To do: If a line in the data below contains the word "agent", copy it out.

[[ Exercise material open ]]

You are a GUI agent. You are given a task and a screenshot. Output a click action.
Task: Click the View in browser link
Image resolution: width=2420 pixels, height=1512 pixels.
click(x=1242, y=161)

[[ Exercise material closed ]]
[[ Exercise material open ]]

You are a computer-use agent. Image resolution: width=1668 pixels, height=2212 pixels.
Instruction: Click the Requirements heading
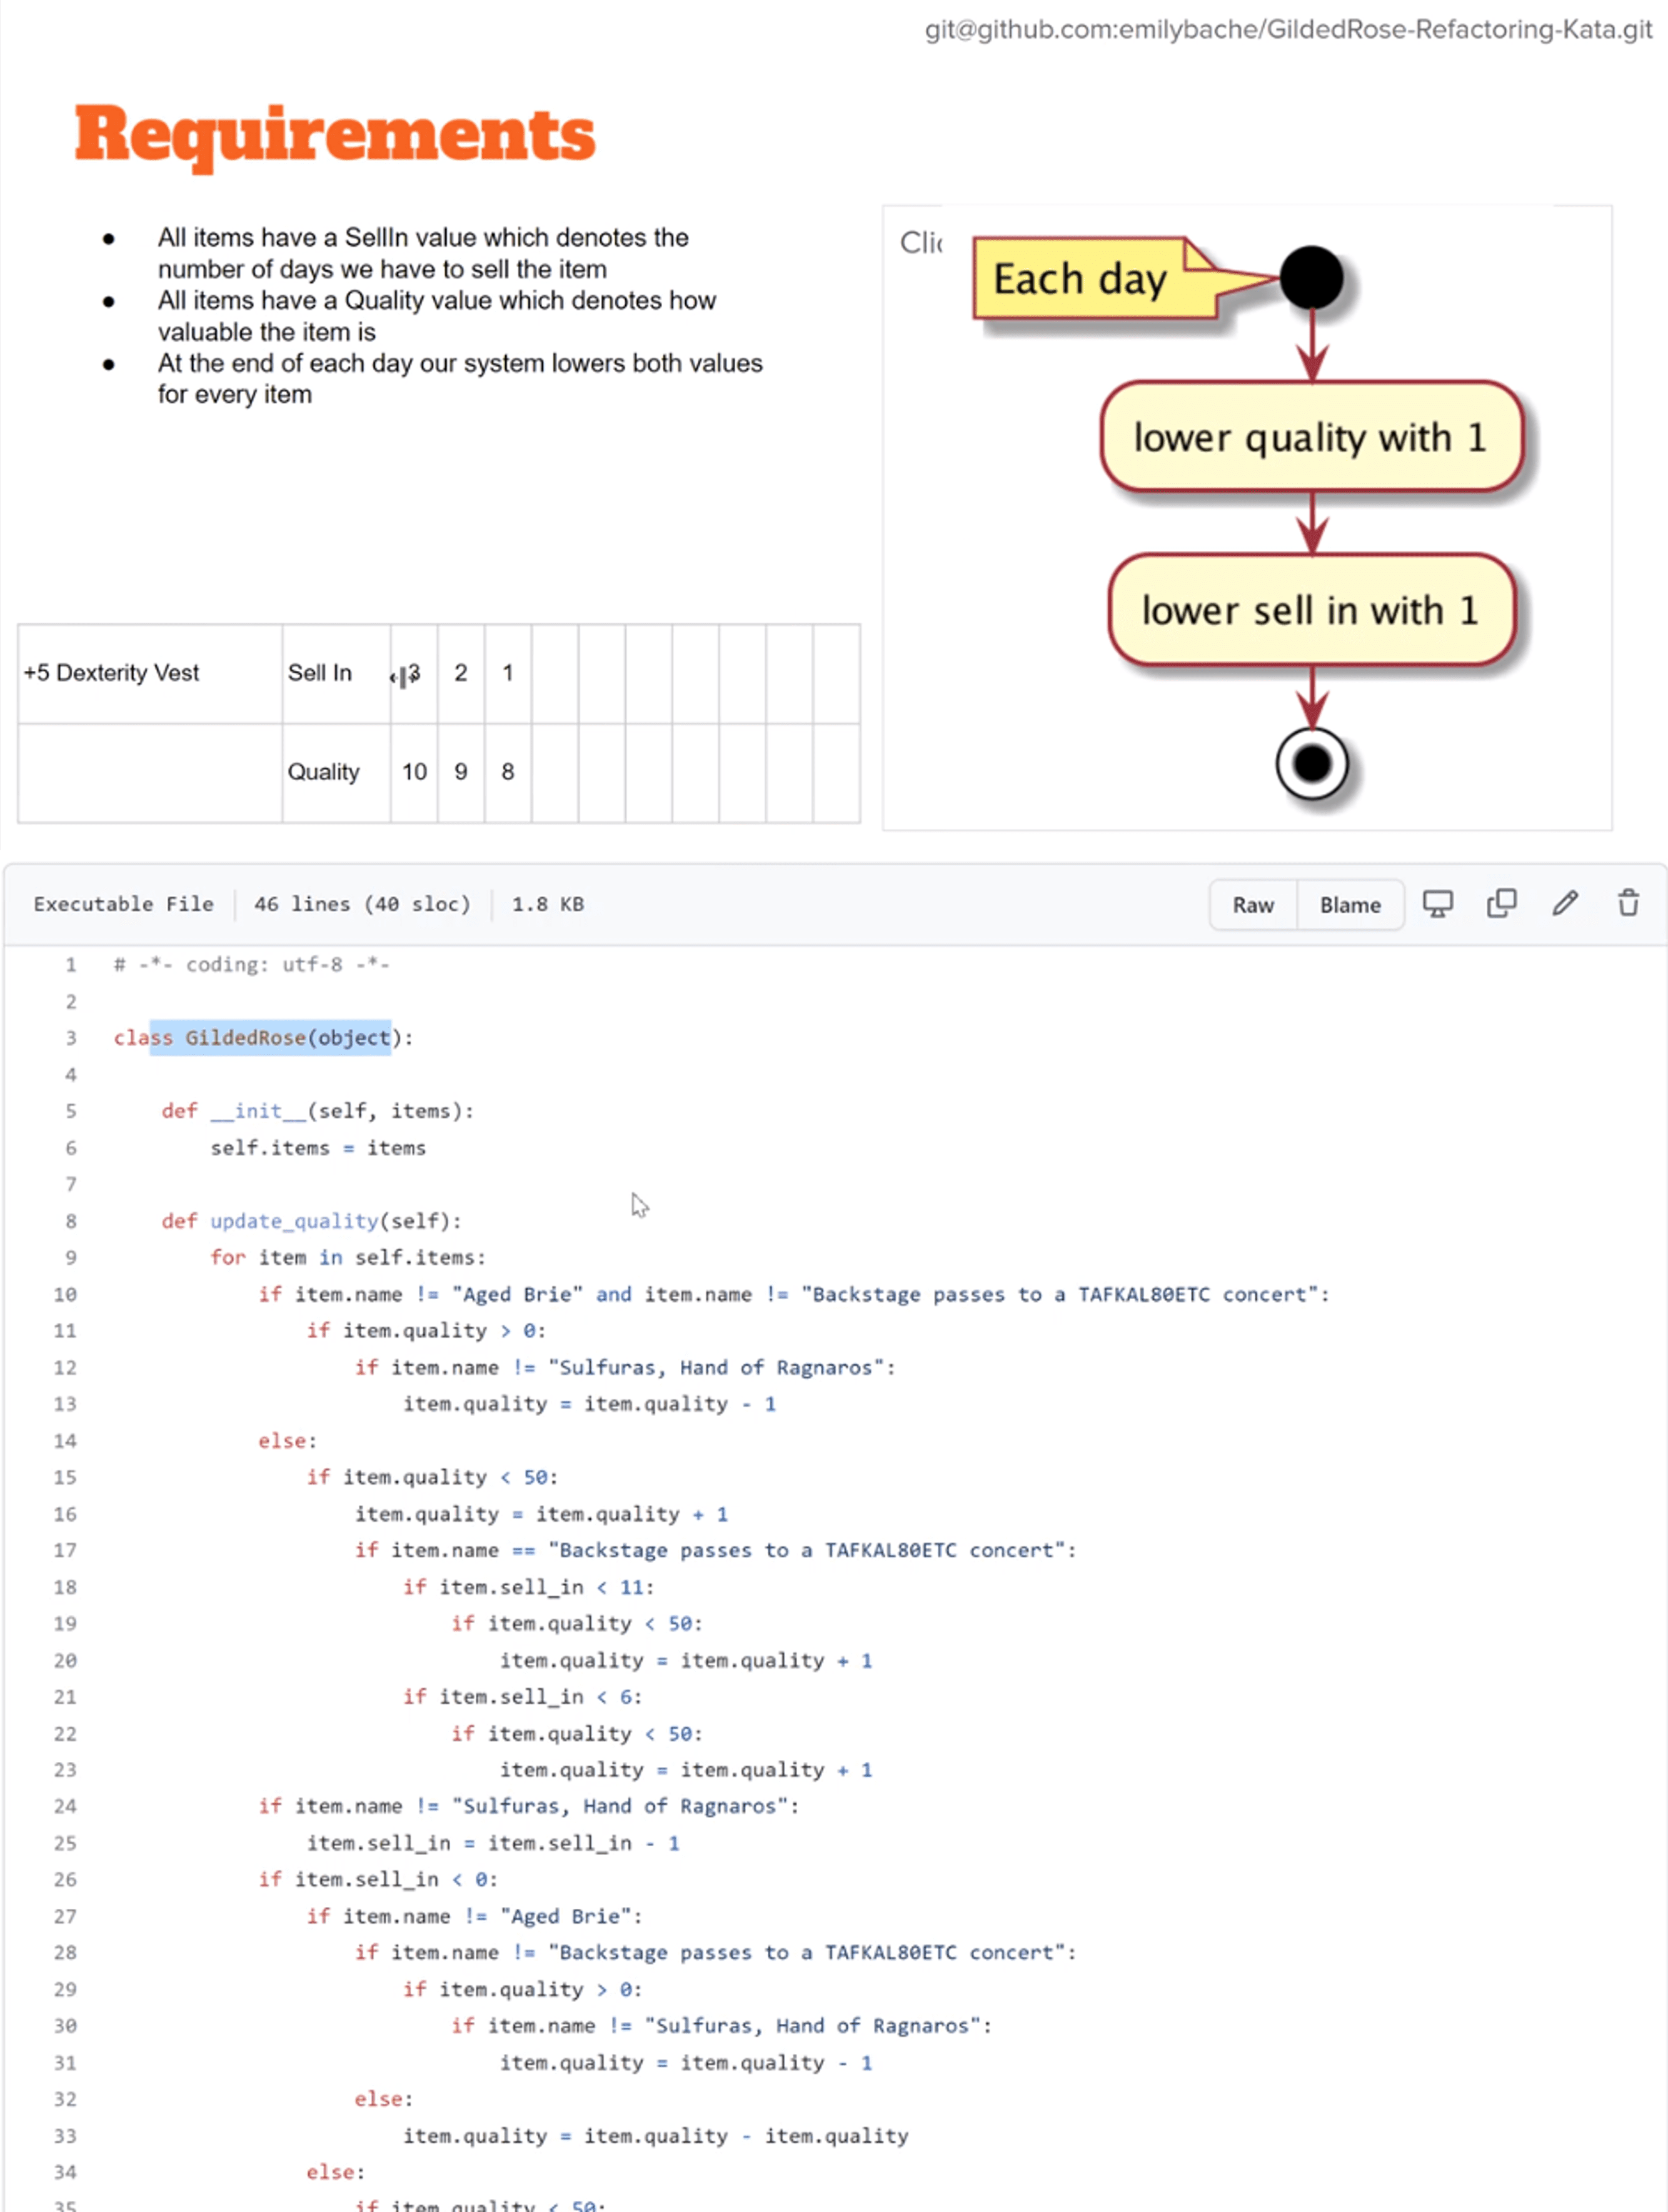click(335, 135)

[[ Exercise material closed ]]

Solution to the problem:
You are a GUI agent. You are given a task and a screenshot. Output a click action.
You are a computer-use agent. Image resolution: width=1668 pixels, height=2212 pixels.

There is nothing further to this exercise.